Social Media – “What Happens on the Internet, Stays on the Internet”

I spoke at a conference this past week, and a very common question was asked from the audience.  “Once I post something on my blog or on Twitter, can I remove it.”  The obvious answer is “yes”.  You absolutely can delete it from your blog and/or from your blog page.  However, the more important answer is “no”.  There is no way to remove it from the Internet itself.  Once you post something on the Internet, it is most likely replicated many times – either manually or automatically.  Tweets are re-tweeted by others.  Blogs are copied and duplicated.  Search engines archive content.  Aggregators automatically duplicate content.  The list goes on and on.

The problem is that once you publish an item (e.g., a blog on a political view, a compromising photo from your trip to Las Vegas or Cabo, a negative product review, or a simple Tweet), it is impossible to retract.  In fact, your efforts to retract the content will typically backfire and make the problem worse.

Barbara Streisand's house

Image of Streisand's house that was the subject of a $50M lawsuit

There is a term in the social media world called “the Streisand Effect” that illustrates this phenomenon.  It is well documented in the book “Groundswell” by Charlene Li and Josh Bernoff.  Mike Masnick, a blogger for Techdirt is credited with coining the term, “the Streisand Effect”, to describe a phenomenon where an attempt to censor or remove a piece of information from the internet backfires, causing the information to be more widely publicized than it would have if no censorship had been attempted.  In 2003, Pilot Gabrielle Adelman and photographer Kenneth Adelman took on the project of photographing the entire California coastline.  They built an extensive library of over 12,000 photographs representing the entire California coast and made them available at www.californiacoastline.org.  Singer Barbara Streisand requested they remove the photo of her home from the web.  When they refused, she unsuccessfully sued them for $50M citing privacy concerns.  The publicity had the opposite effect and caused people to duplicate the photo all over the Internet.   The following month, more than 420,000 people visited the site.

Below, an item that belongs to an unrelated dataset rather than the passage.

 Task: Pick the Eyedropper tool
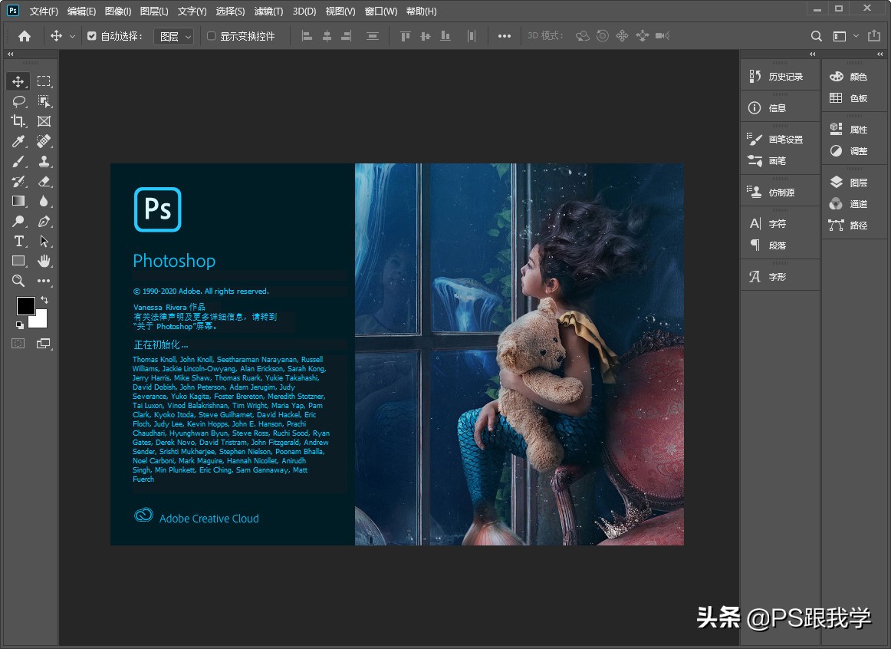pos(17,140)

We all have to remember that the Internet is a living and breathing entity.  Social media is just that – social.  It is a collection of people with common interests carrying on conversations.  There are few boundaries, and that is what makes it compelling and powerful.  It is the essence of free speech.  As with any freedom, there comes responsibility.  The Internet is also uniquely self-managed.  Those who abuse it are typically spotlighted and disciplined by the community.  One recent example was a furniture retailer in the UK who tried to promote their weekly sales on Twitter with unrelated top hashtags (search terms).  The blatant self-promotion under the search terms relating to world crisis and sensitive news items tarnished the company’s brand considerably.

The Internet, like life, has few boundaries.   The potential is enormous.  However, as with life, there are consequences for each action.  Some are positive and some are negative.  Before you embark on your company branding, personal branding or simply your first Tweet or blog posting, consider your actions carefully.